Playing fast and loose with definitions is how you get “Men’s Rights” groups reporting highly inflated numbers of false reports in order to show that rape is exaggerated and used as a weapon against men.

I believe false reports of rape are rare, but they do happen.  I wrote about one case in Michigan, back in 2004.  A student falsely accused a teacher of rape.  The teacher’s name was published in multiple newspaper articles.  The accused teacher’s fiancee was quoted as saying the false charges “took their toll on him,” and he later died of a heart attack.

I can’t imagine the fear and the anger and the stress he must have experienced.  The fact that he was exonerated and his accuser was arrested and sentenced for filing false charges doesn’t undo the pain he went through.

Here’s another example from Maine, which was reported only yesterday.  A woman allegedly made up a story of being raped by five men after a fight with her partner.  I can’t help noticing this line…

“[Police Chief] Craig said he plans to have the woman charged with filing a false report and plans to push for the maximum penalty.”

… and thinking, wouldn’t it be nice if police departments took real rape cases this seriously?

Lying about rape is a horrible thing.  It hurts the one accused, and it hurts victims of rape by giving fuel to those who would use false accusations to deny the reality of rape.  I have absolutely no sympathy for someone who deliberately and maliciously makes up an accusation of rape, for whatever reason.

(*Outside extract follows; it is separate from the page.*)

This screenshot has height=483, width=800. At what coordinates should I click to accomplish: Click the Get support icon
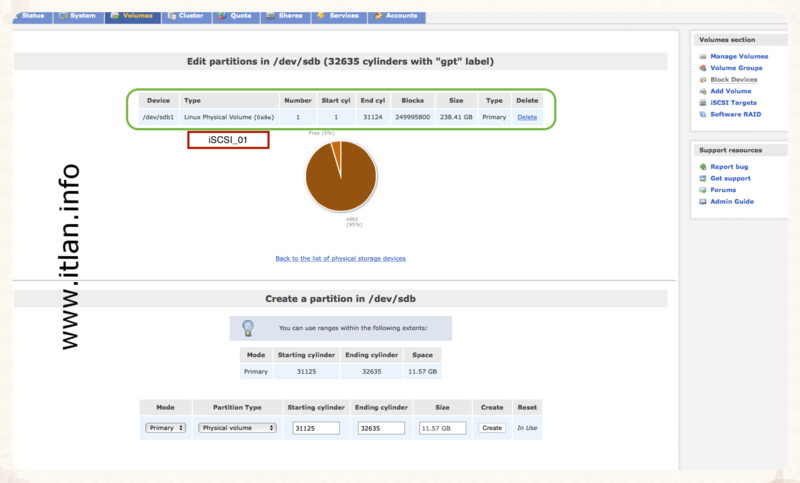[703, 178]
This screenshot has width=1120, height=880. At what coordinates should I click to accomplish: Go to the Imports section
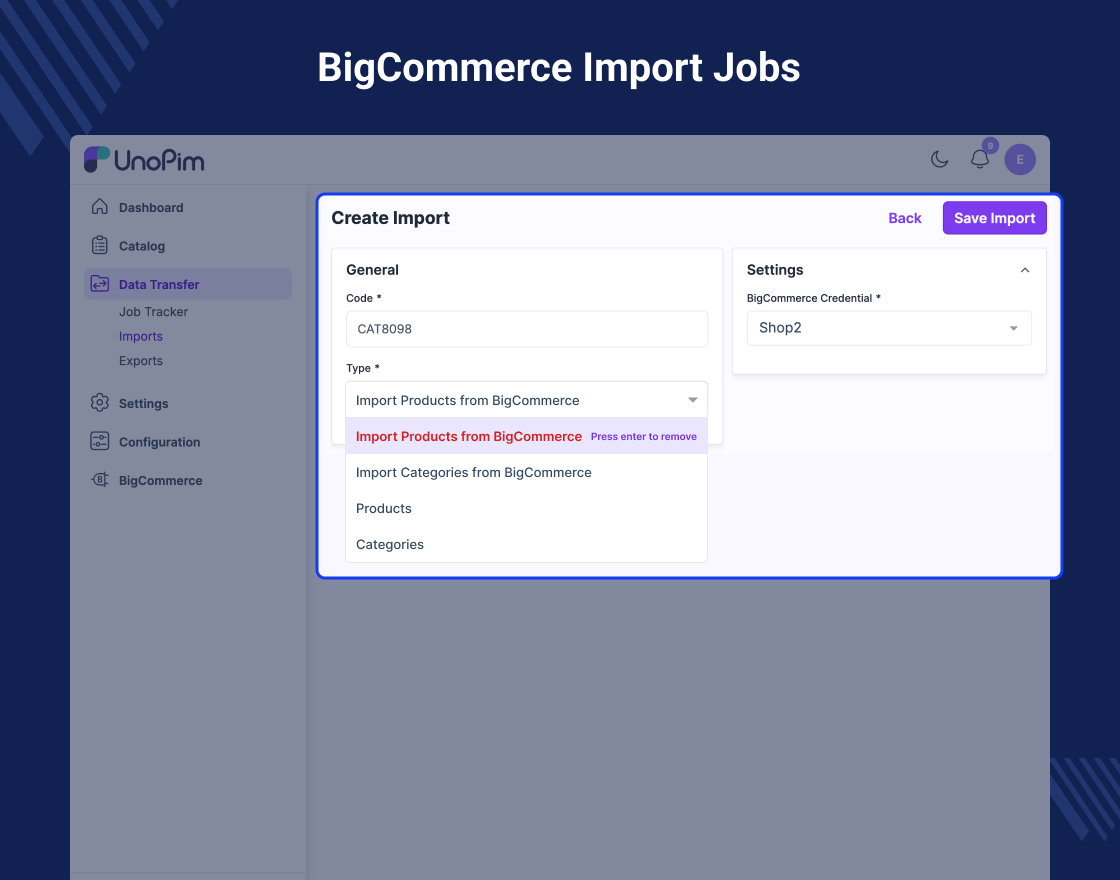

I wonder though, how many anecdotal stories of false accusations are truly false.  When someone comments how a friend’s cousin’s buddy was falsely accused of rape, what does that mean?  Were charges filed and dropped?  Did the accuser retract her (or his) accusation?  Did the accused say “She’s lying!” and everyone simply chose to believe him?

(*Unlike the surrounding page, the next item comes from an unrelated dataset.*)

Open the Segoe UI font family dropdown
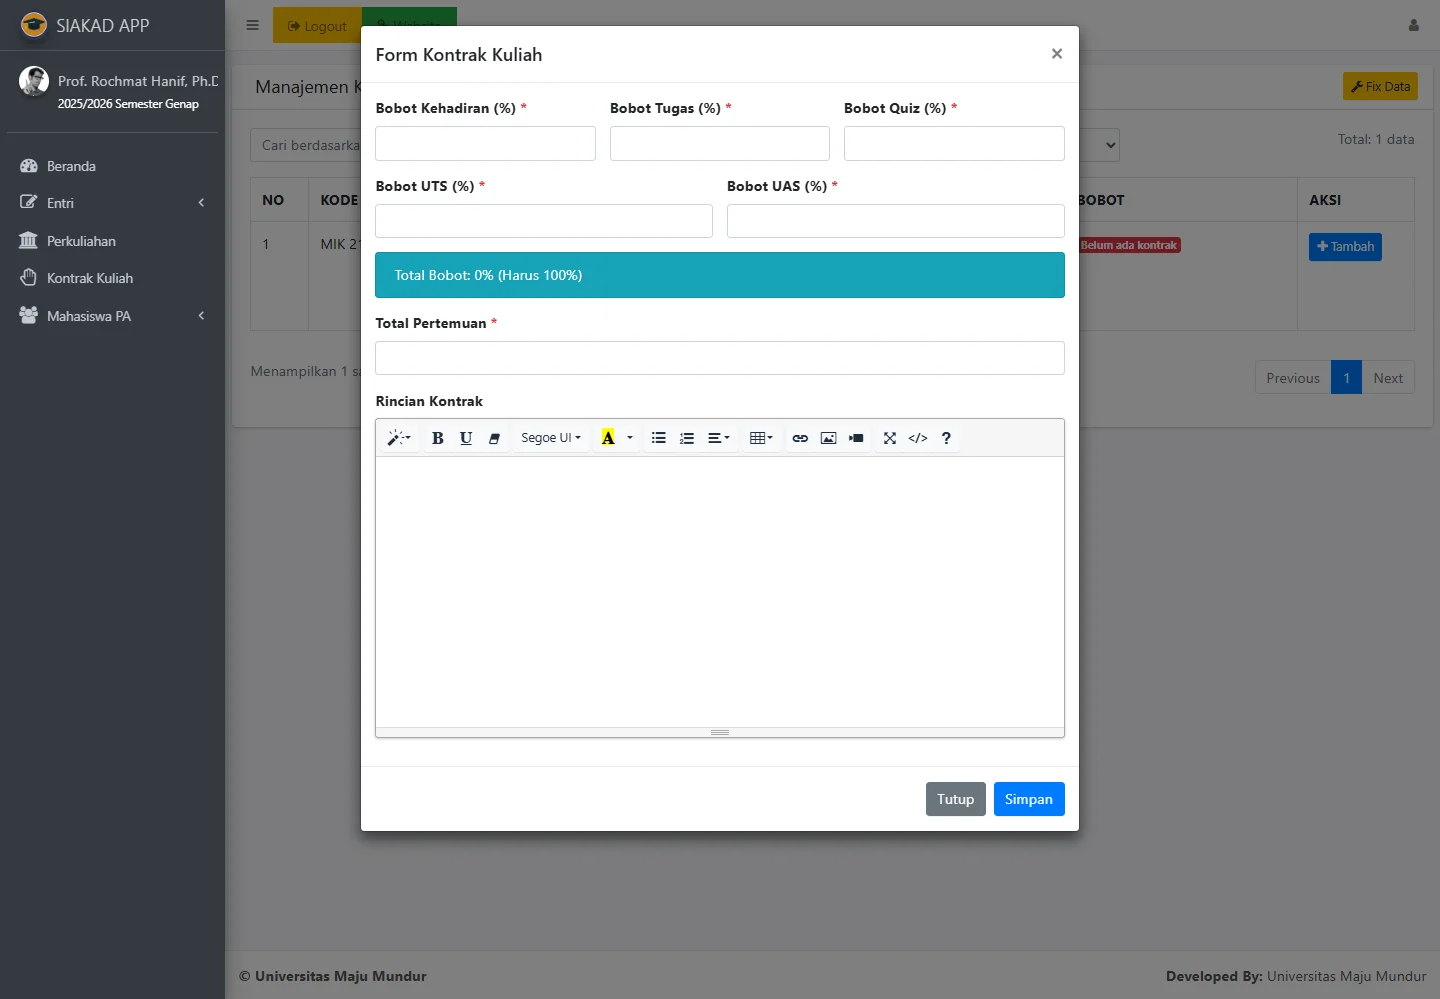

False accusations are in many ways the reverse of rape cases.  Rape as a crime tends to be underreported and disbelieved.  Stories of false accusations, on the other hand, seem to be both widely believed and incredibly common … which makes sense, in a way.  After all, the first thing someone’s going to say when accused of rape is, “Oh, she’s lying.”

Discussion welcome, as always.  But as with other rape-related discussions here, I’ll be watching the comments and will moderate as needed, so please keep things respectful.

Mirrored from Jim C. Hines.



Jul. 21st, 2010 09:51 pm (UTC)
I've always wondered about the "false reports" thing. Does it happen? I'm sure it does. However, when I was in college (a long time ago, in a galaxy far, far away) the FBI estimated that one in ten rapes got reported, and that one in ten of *those* ended up with a conviction. IOW, according to experts on crime, one percent of people who committed sexual assault at that time actually ended up being punished for it. Or, bluntly, 99% of rapists got away with it. Possibly repeatedly. IMHO, that far outweighs the incidence of false reports.
Jul. 21st, 2010 09:59 pm (UTC)
The stats I've seen are different, but the conclusions -- that few rapes are reported, and few of those are prosecuted, and few of those lead to convictions -- hold true.

I don't think we should conclude that because this is a bigger problem than false reporting, that the problem of false reports should be ignored or dismissed. (I'm not saying that's what you're saying here, either.) But there's a seriously disproportionate amount of energy and reporting given to false reporting when compared to rape, and I wish we could change that.
Jul. 21st, 2010 11:13 pm (UTC)
Yes, it was the disproportionate amount of energy being expended on the relatively rare instances of false reports that I was referring to.

The statistic I have on actual rapes/reported rapes/convictions is from years ago, as I said. Happily, it is a little better now. Education has a lot to do with it. Posters in high schools, colleges and doctor's offices, discussions like this... if one person finds the courage to stand up for their rights, or better still, manages to avoid being assaulted entirely, it's a win. A small win, but still a win.